# EXCERPTED DATA:
----------

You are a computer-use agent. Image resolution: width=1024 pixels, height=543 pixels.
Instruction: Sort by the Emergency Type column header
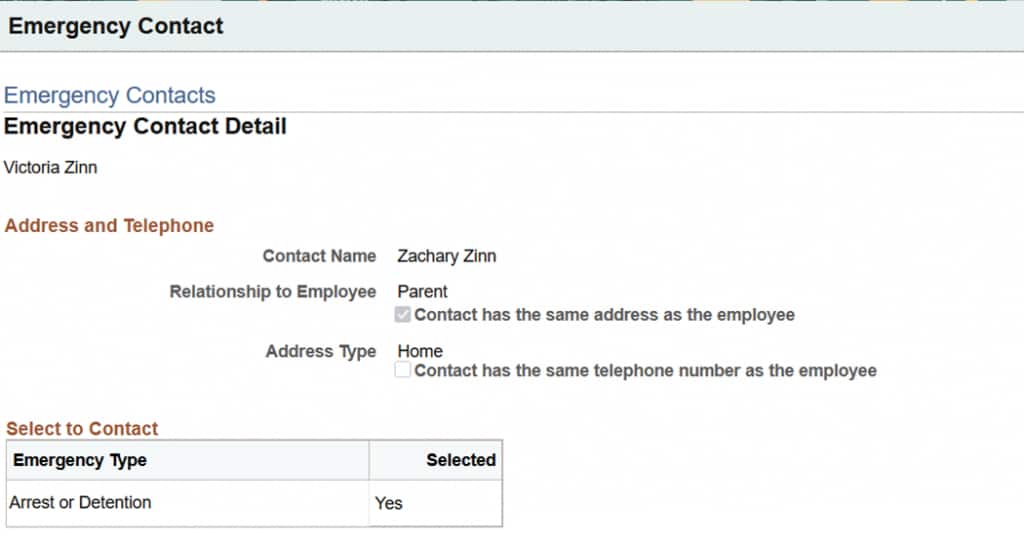click(x=80, y=460)
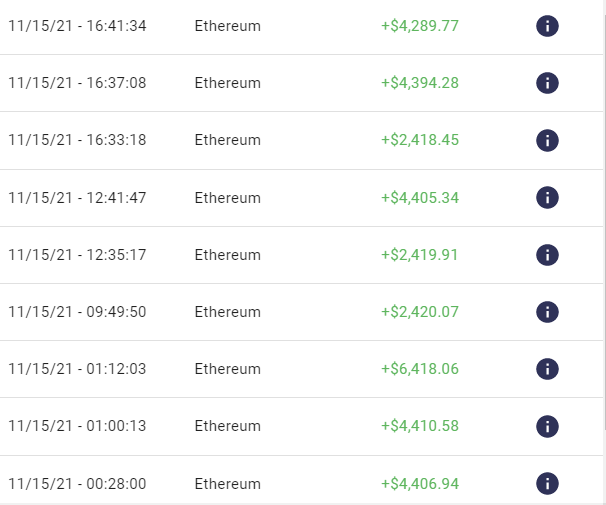Viewport: 606px width, 505px height.
Task: Click the 16:37:08 transaction timestamp
Action: (77, 83)
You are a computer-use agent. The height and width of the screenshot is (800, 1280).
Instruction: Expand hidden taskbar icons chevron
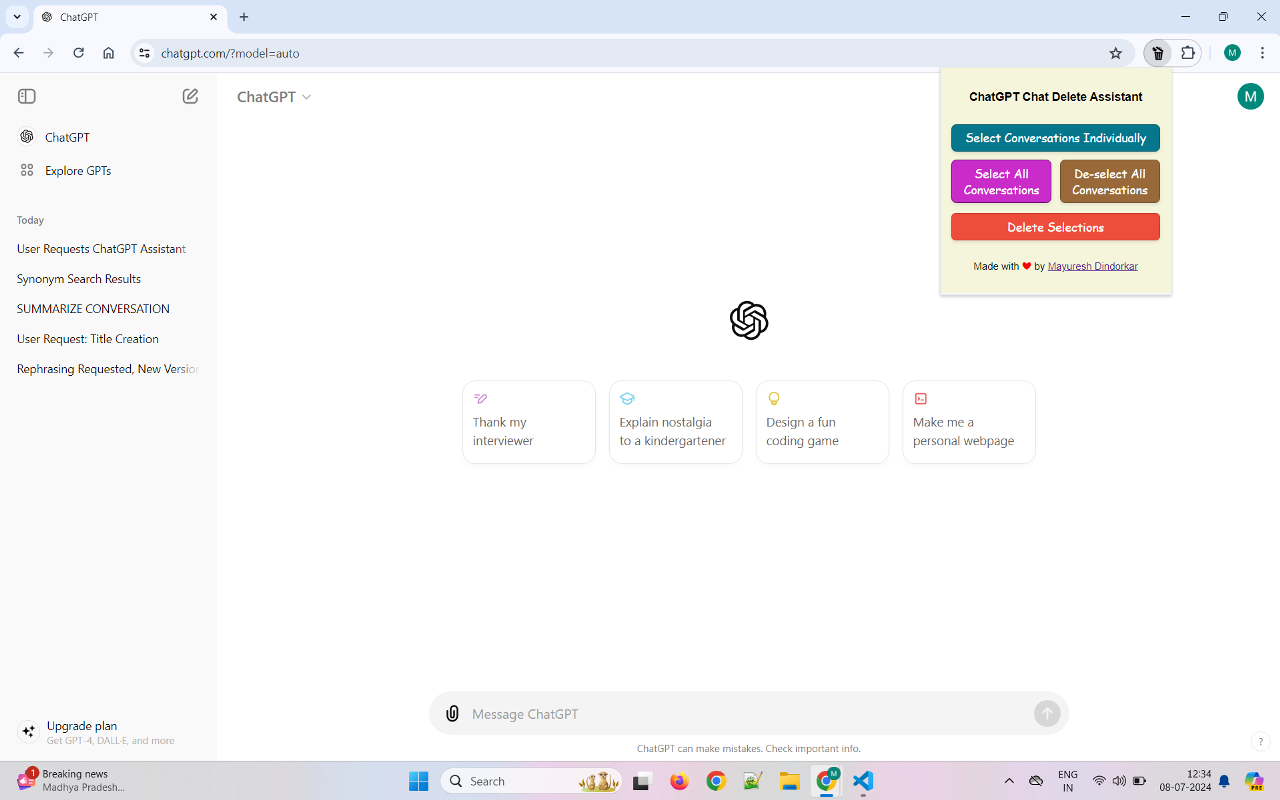pos(1009,780)
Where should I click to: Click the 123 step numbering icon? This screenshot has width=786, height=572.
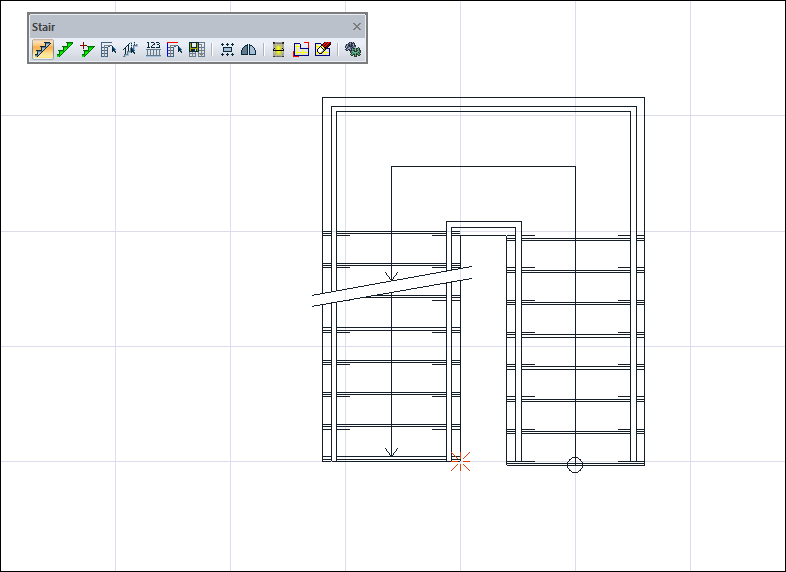[x=153, y=49]
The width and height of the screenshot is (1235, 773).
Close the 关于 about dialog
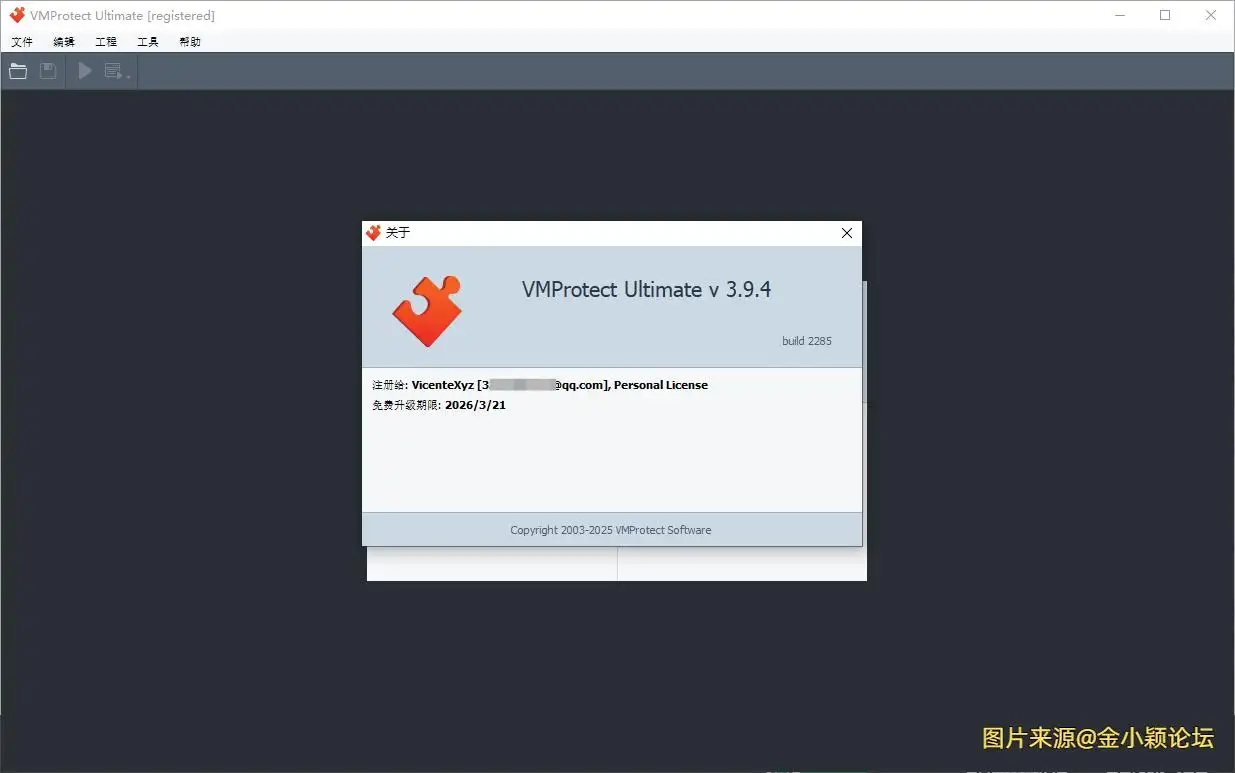(x=847, y=233)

----------

# WHAT TO WORK ON:
Leave the pictures out and copy the rest of the data exactly.

# COMPLETED TASK:
You are a computer-use agent. Image resolution: width=1024 pixels, height=543 pixels.
Instruction: Sort by the Emergency Type column header
click(x=80, y=460)
Viewport: 606px width, 505px height.
Task: Click the 16:37:08 transaction timestamp
Action: (77, 83)
You are a computer-use agent. The height and width of the screenshot is (800, 1280).
Instruction: Expand hidden taskbar icons chevron
pos(1009,780)
Where should I click to: Click the 123 step numbering icon? This screenshot has width=786, height=572.
[x=153, y=49]
The width and height of the screenshot is (1235, 773).
Close the 关于 about dialog
(x=847, y=233)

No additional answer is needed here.